• **PROBLEM STATEMENT**
Retype the data exactly, skipping any picture in it.

• **LISTED ENTRIES**
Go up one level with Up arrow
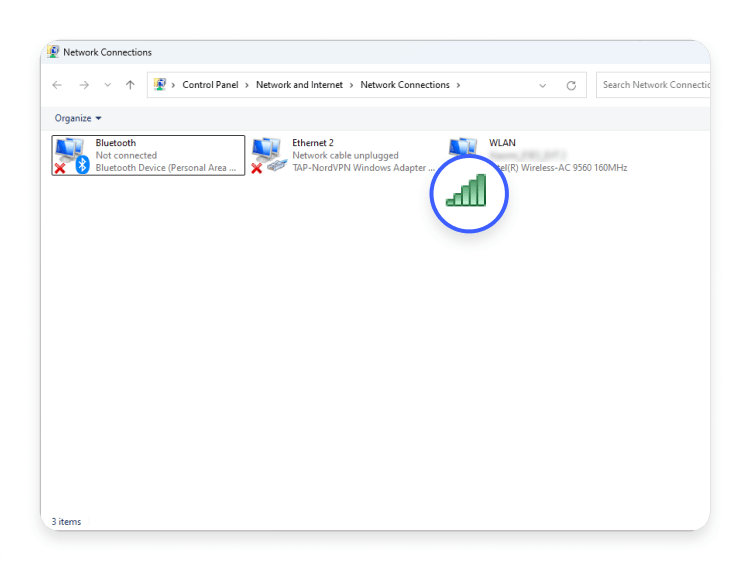The image size is (750, 572). point(130,85)
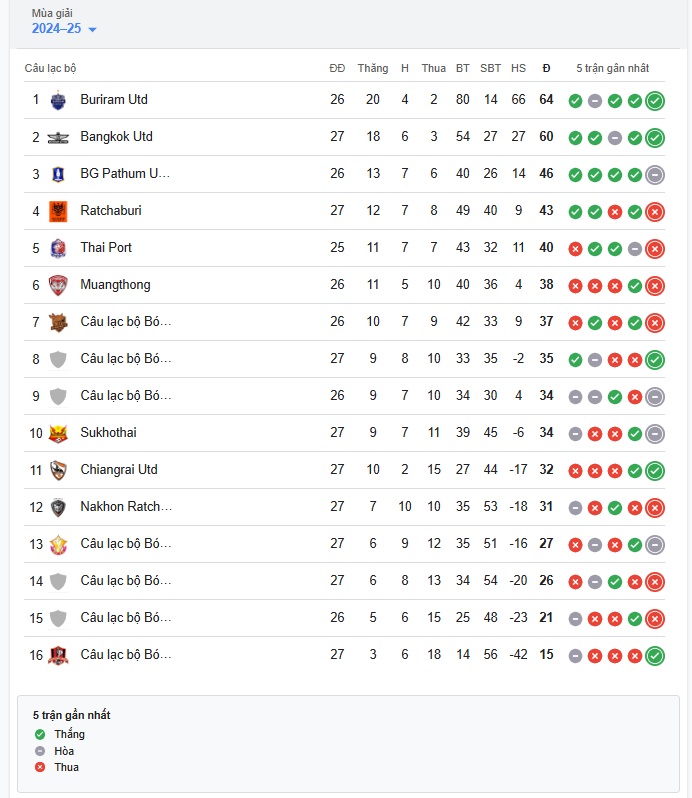Select the Muangthong team name
Image resolution: width=692 pixels, height=798 pixels.
pyautogui.click(x=115, y=285)
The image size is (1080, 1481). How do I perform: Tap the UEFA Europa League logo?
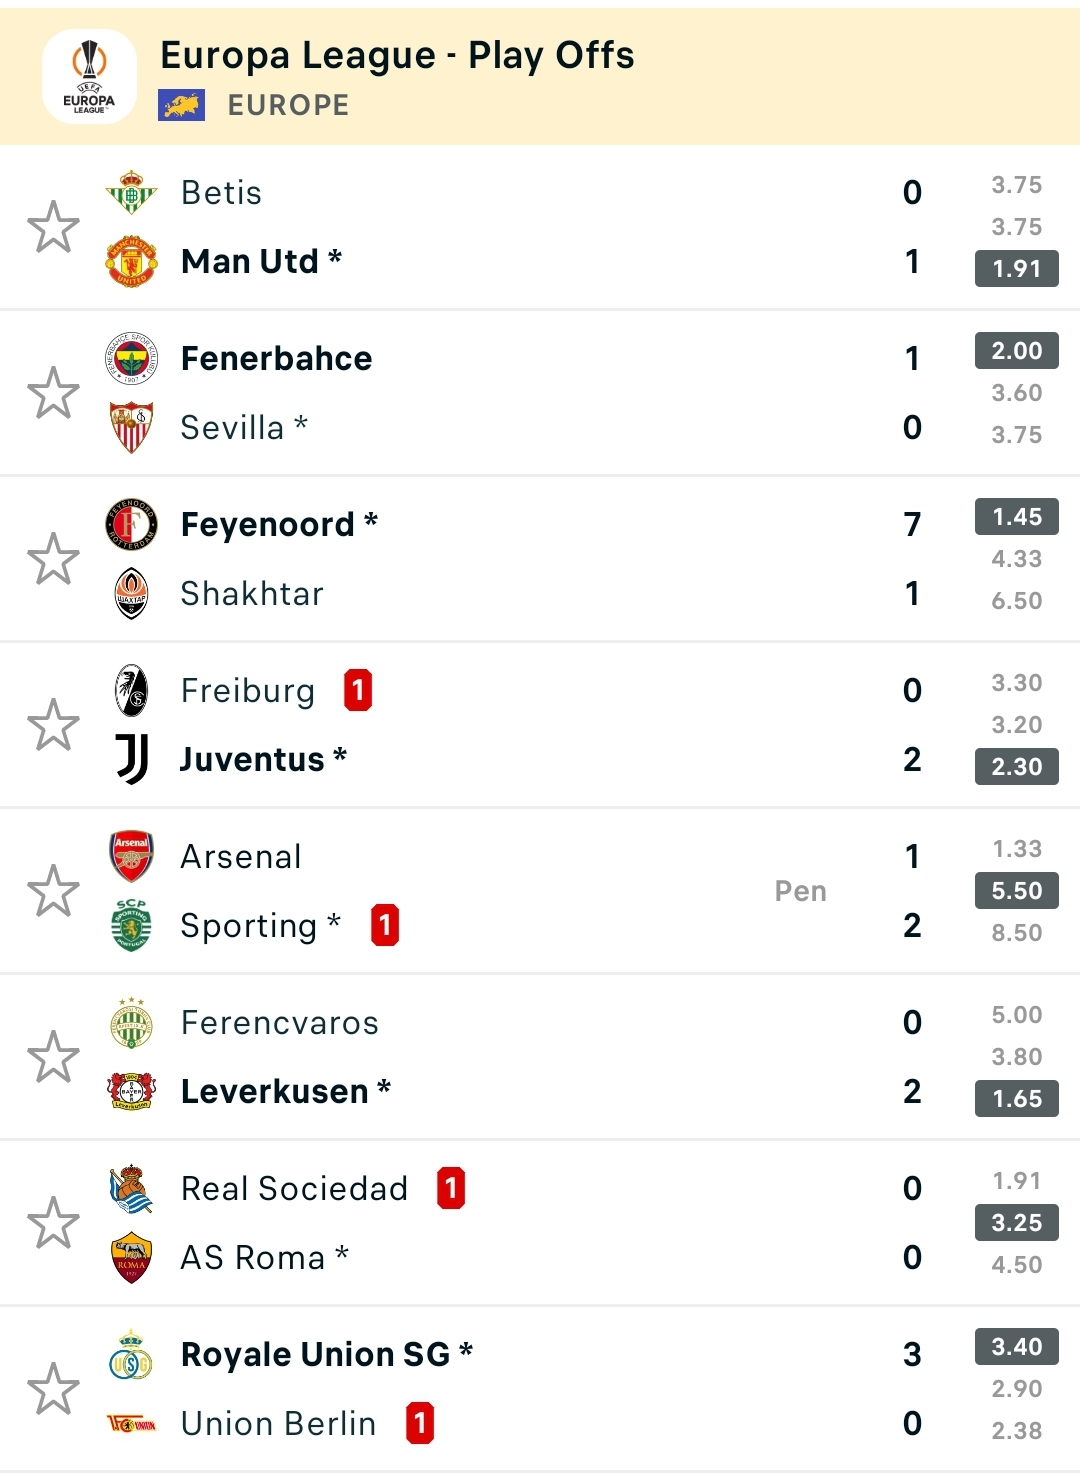[89, 77]
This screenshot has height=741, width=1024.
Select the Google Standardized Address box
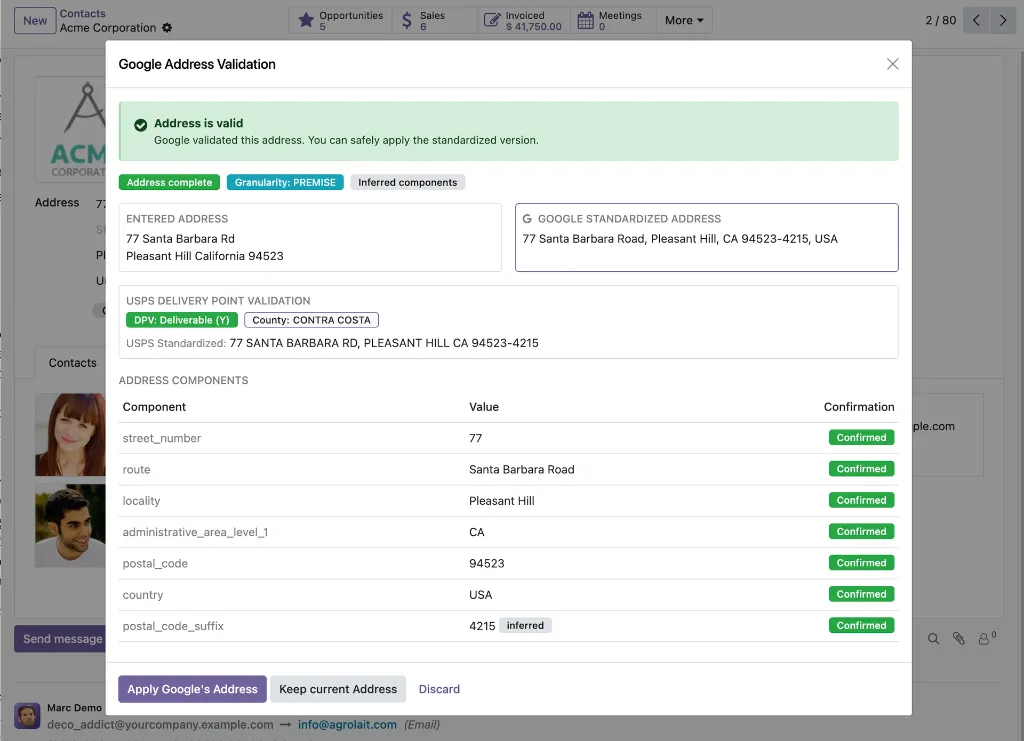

• **ANSWER SECTION**
Go up one level with Up arrow
The image size is (750, 572). point(130,85)
Select the Muangthong team name
Image resolution: width=692 pixels, height=798 pixels.
pyautogui.click(x=115, y=285)
The image size is (1080, 1481). How do I perform: Tap the UEFA Europa League logo?
[89, 77]
This screenshot has height=741, width=1024.
Select the Google Standardized Address box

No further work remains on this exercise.